I got to thinking about "bent blade".  I've had blades become dull or chipped but never bent. Considering the strength of mower blades bending one would be really unusual & most likely as you mention destroy the crankshaft.


----------



## Knight (Aug 16, 2021)

terry123 said:


> Call a lawn service and don't worry about it.  If I had a house I would these days.  I spent years mowing, edging and raking my yard.  At my age now I would hire someone to do it.


Considering the size of her lawn the cost of a new mower using a lawn service could be the better option.  Then there is the long driveway that a lawn service may keep clear in heavy winter snows.


----------



## SmoothSeas (Aug 16, 2021)

Gary O' said:


> Yup
> 
> Quit calling the poor soul
> Just hope like heck he keeps it
> ...



or, get you some goats...


----------



## hollydolly (Aug 16, 2021)

Knight said:


> I got to thinking about "bent blade".  I've had blades become dull or chipped but never bent. Considering the strength of mower blades bending one would be really unusual & most likely as you mention destroy the crankshaft.


the blade is bent.. Deb did post a photo of it previously....


----------



## Jules (Aug 16, 2021)

Just be thankful the repair service doesn’t charge you for time spent accessing the problem &/or delivering the lawnmower back to your house.  Leave it with him and if he can recycle some parts, good for him.

The suggestion for a lawn service is good for this year.  Hire someone for your old house for now.  

Maybe lawnmowers will be on sale in the fall.  Until then, pay to have it done.  You’re too busy clearing out the inside of the house to have to deal with the outside.


----------



## Aneeda72 (Aug 16, 2021)

debodun said:


> I think I posted about this - I bent the blade on my mower and called a repair guy. He took it and called be 10 days later and said he couldn't fix it easily - this was a week ago Friday. He asked me what I wanted to do with it:
> 
> 1) he could replace the motor which he didn't have on hand but could try to fit another one he did have and it would be very labor intensive and cost more that a new more for him to do that.
> 
> ...


Why do you want another piece of junk to add to the pile?


----------



## Pinky (Aug 16, 2021)

I agree with others who've suggested a lawn service. The property is fairly large, and would take a fair bit of time and sweat to maintain.


----------



## helenbacque (Aug 16, 2021)

Maybe it's time to become your own best friend and treat Deb to the services of a lawn care company for both properties.  Make the call and then surprise yourself by accepting the price quoted without trying to bargain it down.


----------



## debodun (Aug 16, 2021)

I wouldn't be so miffed id it was an old mower, I've only had it since May 2019.

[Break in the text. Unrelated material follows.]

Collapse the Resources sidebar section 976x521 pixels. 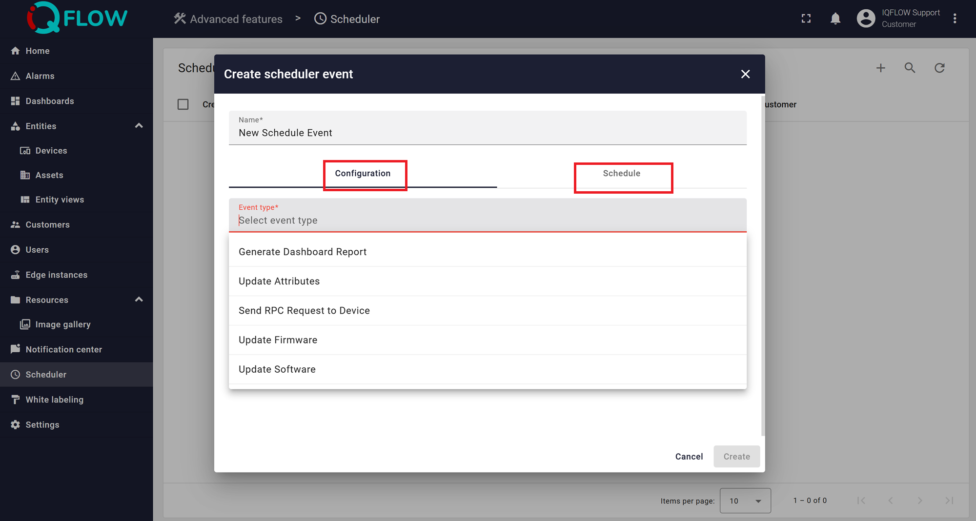click(139, 300)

BTW - it was out in my backyard this morning. I was wheeling it over to the garage when a neighbor came over, but he couldn't get it started either. Starting cord is very hard to pull. Just sputters and poops out. My cousin said he had a mower I could borrow, but it isn't self-propelled.


----------



## Irwin (Aug 16, 2021)

debodun said:


> I wouldn't be so miffed id it was an old mower, I've only had it since May 2019.
> 
> BTW - it was out in my backyard this morning. I was wheeling it over to the garage when a neighbor came over, but he couldn't get it started either. Starting cord is very hard to pull. *Just sputters and poops out.* My cousin said he had a mower I could borrow, but it isn't self-propelled.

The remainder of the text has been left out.